Bassmasters bring big bucks to Charlotte
By Wire
Published in Sports on July 30, 2004 1:55 PM
CHARLOTTE (AP) -- The Super Bowl of bass fishing is expected to bring up to 100,000 fans and more than $20 million to Charlotte this weekend.
The Bassmaster Classic is intense competition in boats that can sprint across Lake Wylie at 70 mph.
This is anglers wearing logo-covered shirts that look like NASCAR hand-me-downs, who hoist their catches by the bottom lip in front of a screaming crowd in a darkened arena with fireworks shooting around them.
Charlotte sports and tourism promoters saw the turnout for the 2001 Classic in New Orleans and bid $500,000 to lure this year's competition, including $50,000 each from the city and Mecklenburg County.
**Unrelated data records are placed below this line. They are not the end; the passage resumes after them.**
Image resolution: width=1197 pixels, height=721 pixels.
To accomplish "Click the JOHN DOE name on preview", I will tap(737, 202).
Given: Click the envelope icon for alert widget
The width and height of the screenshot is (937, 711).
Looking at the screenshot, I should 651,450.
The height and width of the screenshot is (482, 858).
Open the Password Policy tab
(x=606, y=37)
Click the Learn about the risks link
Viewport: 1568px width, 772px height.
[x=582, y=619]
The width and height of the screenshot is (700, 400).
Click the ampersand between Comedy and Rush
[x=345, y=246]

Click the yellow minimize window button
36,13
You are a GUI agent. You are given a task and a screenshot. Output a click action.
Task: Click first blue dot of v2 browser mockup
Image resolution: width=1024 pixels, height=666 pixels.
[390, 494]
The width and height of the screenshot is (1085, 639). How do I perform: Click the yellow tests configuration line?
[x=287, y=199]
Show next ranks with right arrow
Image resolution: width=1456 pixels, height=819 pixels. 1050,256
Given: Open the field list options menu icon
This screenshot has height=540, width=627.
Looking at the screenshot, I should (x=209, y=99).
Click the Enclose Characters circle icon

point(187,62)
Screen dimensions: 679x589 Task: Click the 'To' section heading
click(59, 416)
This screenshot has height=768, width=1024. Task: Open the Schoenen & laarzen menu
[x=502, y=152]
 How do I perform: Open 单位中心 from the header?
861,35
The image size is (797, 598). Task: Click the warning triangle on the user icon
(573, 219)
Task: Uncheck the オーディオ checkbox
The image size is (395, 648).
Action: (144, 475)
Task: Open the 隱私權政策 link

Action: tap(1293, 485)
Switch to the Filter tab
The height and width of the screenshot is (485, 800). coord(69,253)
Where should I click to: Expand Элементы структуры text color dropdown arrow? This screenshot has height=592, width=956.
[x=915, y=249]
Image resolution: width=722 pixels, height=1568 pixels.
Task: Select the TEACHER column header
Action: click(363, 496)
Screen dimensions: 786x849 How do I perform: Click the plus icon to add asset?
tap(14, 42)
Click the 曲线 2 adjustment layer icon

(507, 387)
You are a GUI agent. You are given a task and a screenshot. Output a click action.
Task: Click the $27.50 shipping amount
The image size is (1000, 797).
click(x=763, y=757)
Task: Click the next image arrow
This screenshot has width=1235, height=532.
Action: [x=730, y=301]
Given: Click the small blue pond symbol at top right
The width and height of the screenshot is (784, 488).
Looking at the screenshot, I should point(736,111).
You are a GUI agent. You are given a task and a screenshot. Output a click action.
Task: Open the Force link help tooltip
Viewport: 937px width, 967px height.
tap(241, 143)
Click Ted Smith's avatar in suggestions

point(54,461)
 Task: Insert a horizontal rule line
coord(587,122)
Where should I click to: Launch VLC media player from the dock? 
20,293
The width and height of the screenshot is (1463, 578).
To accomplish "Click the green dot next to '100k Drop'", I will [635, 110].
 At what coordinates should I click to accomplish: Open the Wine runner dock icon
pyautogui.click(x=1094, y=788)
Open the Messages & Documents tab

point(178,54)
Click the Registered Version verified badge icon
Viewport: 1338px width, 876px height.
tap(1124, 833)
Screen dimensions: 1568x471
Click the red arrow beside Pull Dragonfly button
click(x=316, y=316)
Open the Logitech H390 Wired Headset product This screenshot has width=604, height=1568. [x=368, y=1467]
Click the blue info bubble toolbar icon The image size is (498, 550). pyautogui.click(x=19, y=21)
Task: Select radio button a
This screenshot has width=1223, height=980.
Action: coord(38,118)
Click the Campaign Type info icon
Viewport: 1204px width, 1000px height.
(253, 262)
Organizers said the event will help fill Charlotte hotel rooms for a normally slow weekend during the summer season.
Rods and reels will be everywhere, from a festival in Freedom Park -- where organizers stocked the lake with 1,600 pounds of catfish Tuesday for the kids to catch -- to a 280,000-square-foot trade show at the Charlotte Convention Center opening today.
But the highlight has got to be the daily weigh-ins at the Charlotte Coliseum, where fishing takes on the tone of professional wrestling, with hyped-up announcers, fireworks and confetti.
The 53 competitive anglers who qualified for the Classic get a shot at a top prize of $200,000 and the potential to earn more than $1 million in sponsorships.
They'll spend eight hours on over the weekend dropping hooks into the most promising fishing holes on Lake Wylie, then bringing their five biggest catches to the Coliseum, where they're introduced like NBA players taking the court.
The fish are weighed in front of the crowd, and the angler whose catch tips the scale at the most pounds claims victory.
The bass then escape the frying pan, being released back into the lake. Any angler who shows up with a dead catch is penalized. The rule has been in place since the competition's early days, when organizers feared competitive fishing would deplete the bass population.
The Bassmaster Classic has been around since 1971. It was the brainchild of Ray Scott, an Alabama insurance salesman who organized his first fishing competition in 1967 and created BASS -- formerly the Bass Anglers Sportsman Society -- a year later.
The group has grown to more than 600,000 members and has chapters in six foreign countries. The Classic's finals have aired live on cable channels since 1985.
Interest continued to grow to the point that ESPN saw an attractive prospect, buying BASS three years ago for a reported $35 million. The network changed the Classic's format, increased the prize money and has given the sport much wider exposure.
Viewership of the Classic since ESPN took over has grown from 224,000 homes in 2001 to 425,000 last year, and the network expects much higher numbers with this year's expanded coverage.
ESPN and ESPN2, who know a potential breakthrough sport when they see one, will expand their coverage from three hours last year to 11 of this year's event.
BASS founder Scott -- whose new enterprise is building customized lakes, ala golf courses by Arnold Palmer or Jack Nicklaus -- said, "ESPN's taking it to heights I never dreamed of."
Almost everybody involved with bass fishing thinks it could be the next NASCAR -- a once-regional niche sport that broke into the big time.
Scott points out that fishing is the No. 1 recreational sport in America, even bigger than golf, so competitive fishing has a built-in audience -- and a huge customer base for sponsors who want to sell boats and motors and reels.
Charlotte sports marketing expert Max Muhleman said he thinks it's too soon to start calling BASS the new NASCAR, but he does think it has the potential for broader appeal.
"It certainly has raised my eyebrows," he said.